A soft tonneau cover covers the cargo area. (Image: Marcus Craft)
Its undercarriage feels prone to rubbing the dirt while traversing more difficult terrain so you must drive the Triton with focus.
The tub is 1520mm long, 1470mm wide (1085mm between the wheel arches), and 475mm deep, with 865mm from floor height to ground.
So, it’s a small tray in the grand scheme of things – short and narrow – and it’s higher off the ground, so loading gear in is that much harder for those of us (ahem, me) who have played Grumpy in the annual Snow White and the Seven Dwarves local panto.
Payload capacity is a listed 900kg. (Image: Marcus Craft)
A soft tonneau cover covers the cargo area and the tub has four tie-down points.
Payload capacity is a listed 900kg.
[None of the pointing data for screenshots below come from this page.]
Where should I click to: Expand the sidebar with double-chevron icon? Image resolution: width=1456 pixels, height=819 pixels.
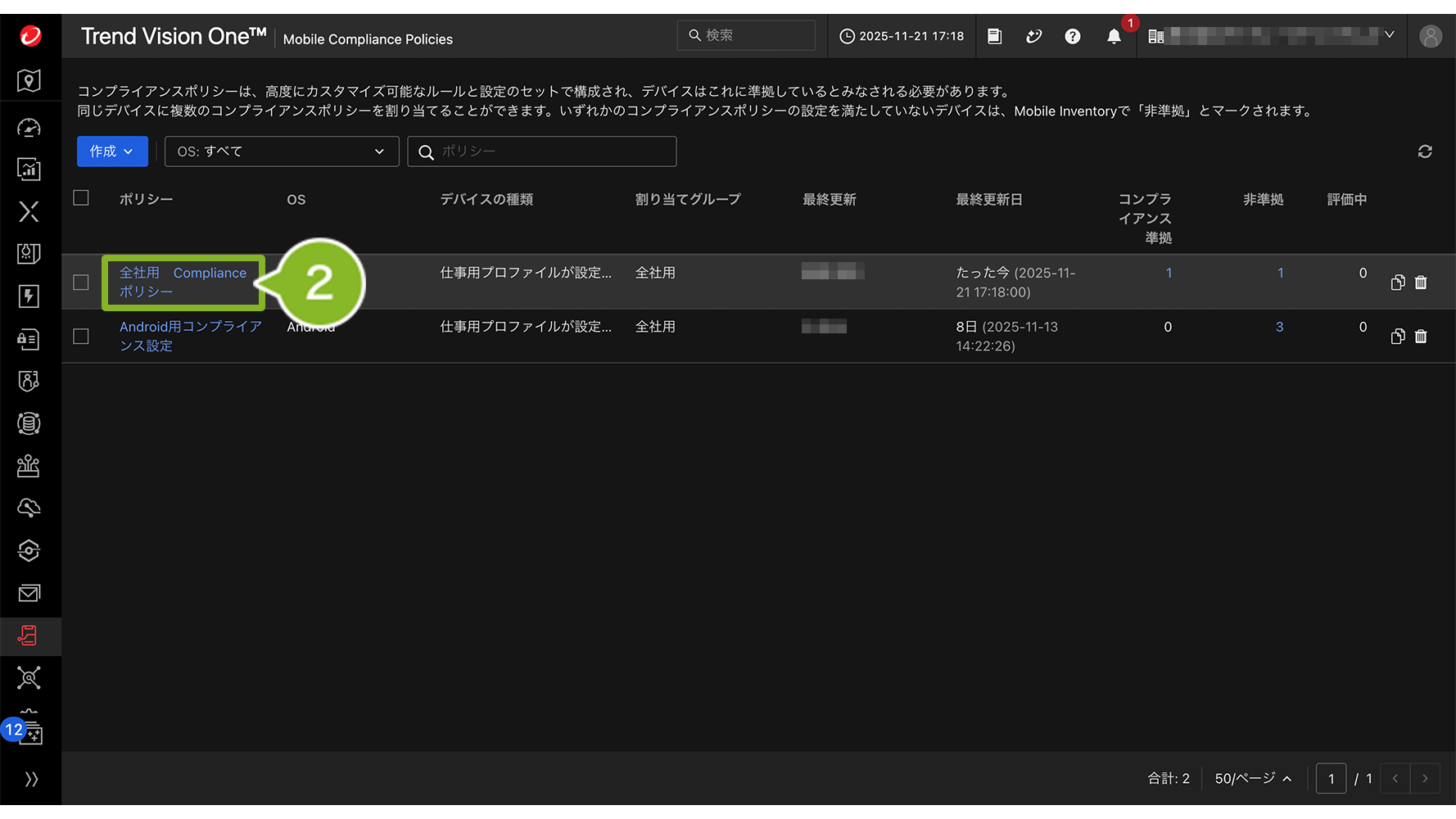coord(31,779)
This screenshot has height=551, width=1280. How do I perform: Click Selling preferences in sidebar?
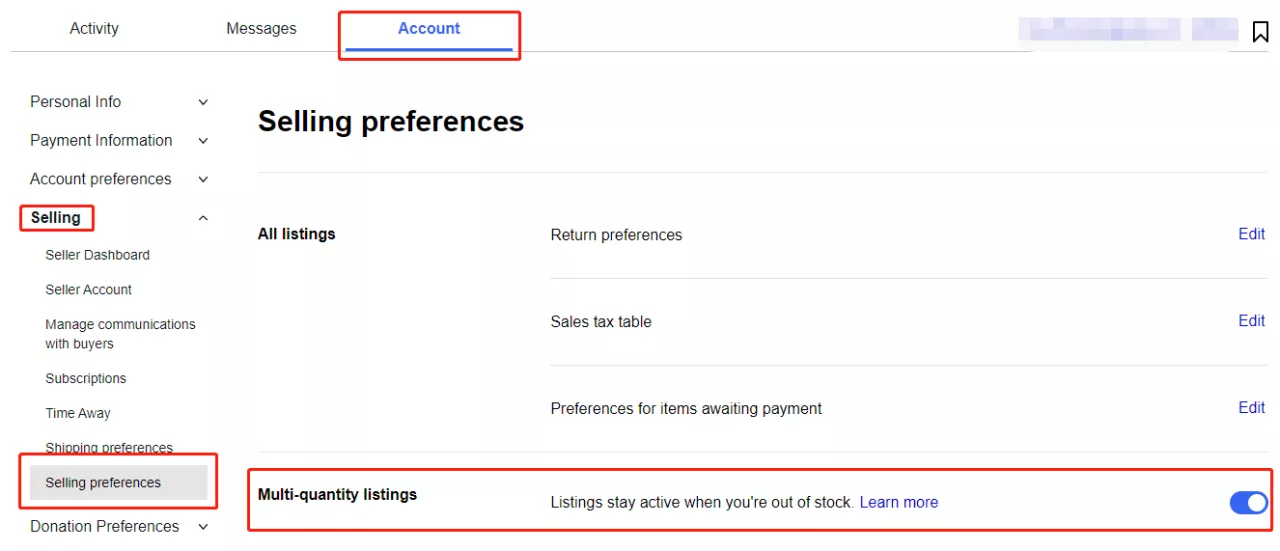[103, 483]
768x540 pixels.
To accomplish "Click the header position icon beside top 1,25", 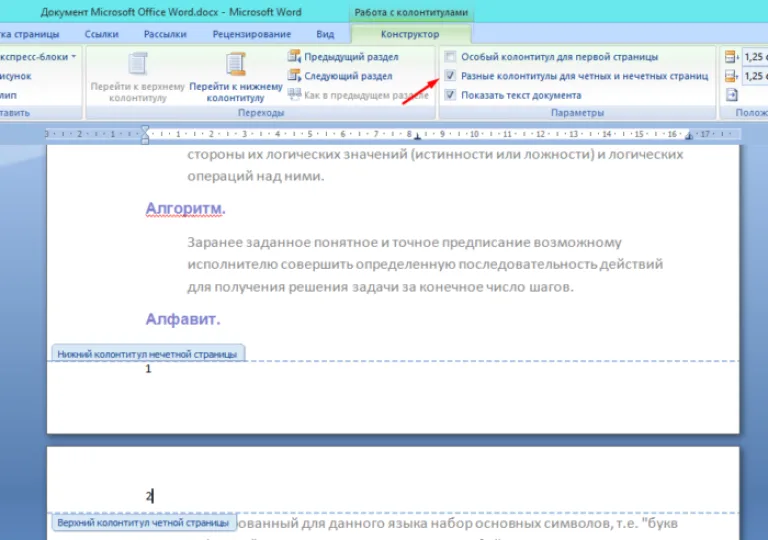I will coord(731,57).
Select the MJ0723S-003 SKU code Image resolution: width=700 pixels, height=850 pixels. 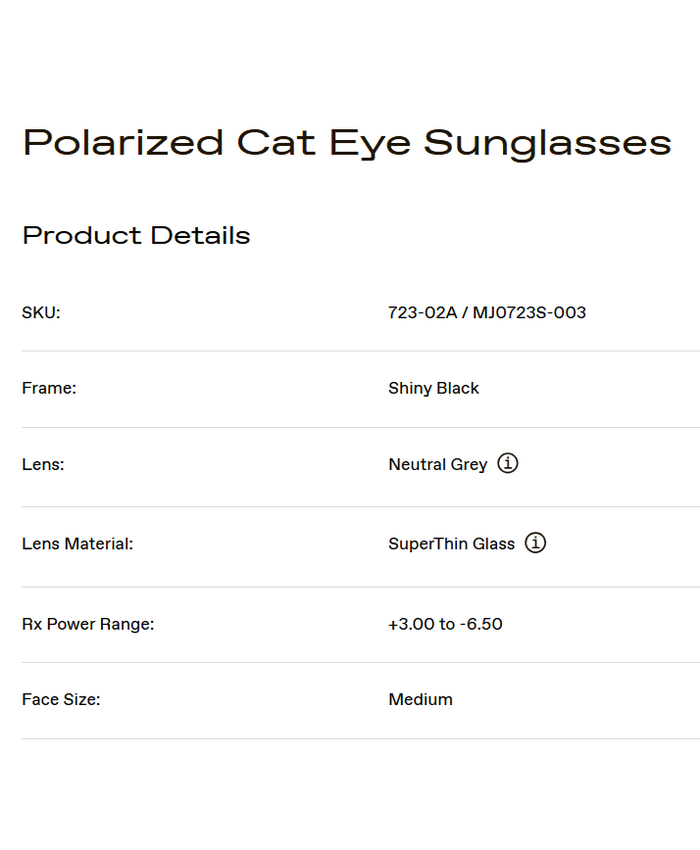529,313
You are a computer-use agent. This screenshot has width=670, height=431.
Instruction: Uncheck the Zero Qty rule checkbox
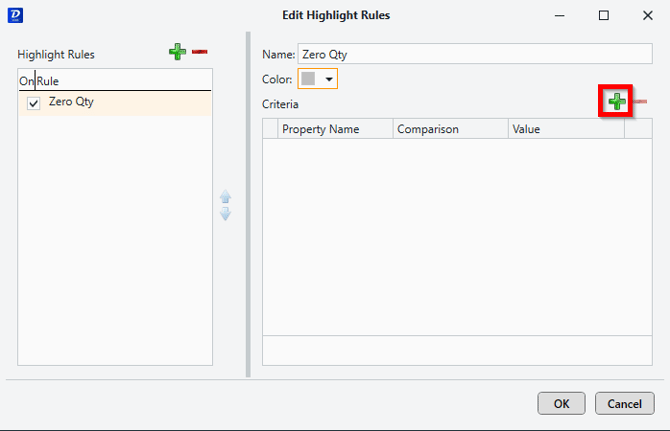click(x=33, y=103)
Maximum towing capacity 750kg (unbraked) and 3100kg (braked).
The GSR has a GVM of 2900kg and a GCM of 5885kg.
As always, a set of decent all-terrain tyres and a mild aftermarket suspension lift would help make this an even more capable 4WD.
How much fuel does it consume?
Official fuel consumption is 8.6L/100km on the combined cycle.
On this test I recorded actual fuel consumption, from pump to pump, of 9.6L/100km.
The Triton has a 75-litre fuel tank, so going by those fuel-use figures I’d expect to get a touring range of about 750km, after removing 30km as a safe-distance buffer.
The Triton GSR has an official fuel consumption figure of 8.6L/100km on the combined cycle. (Image: Marcus Craft)
Note: your fuel consumption will likely be higher than that – and consequently your driving range will be lower – because all we had onboard were a set of four Maxtrax in a carry bag, a vehicle-recovery kit, a tyre-puncture repair kit, a first-aid kit, an air compressor, and some tools – and my embarrassingly large ego.
You’ll be carrying a lot more than that on a weekend out bush or along a beach with your mates or your family – think food and water, camping equipment, as well as everything else that gets taken on a trip away.
What safety equipment is fitted? What safety rating?
The Triton is a fun thing to drive because it’s simple to use, easy to feel comfortable in, and you can put plenty of faith in its combination of driver-assist tech and mechanicals – I’ve always been impressed with the efficacy of Super Select II.
While this ute is definitely feeling its age – and seems decidedly behind the times when compared to newer rivals – the Triton still makes a lot of sense as an adventure-travel platform.
There’s a new one on its way, in 2024, but in the meantime the current-generation Triton still manages to hold on to some credibility as a value-for-money purchase. And the GSR offers the most of the Triton line-up.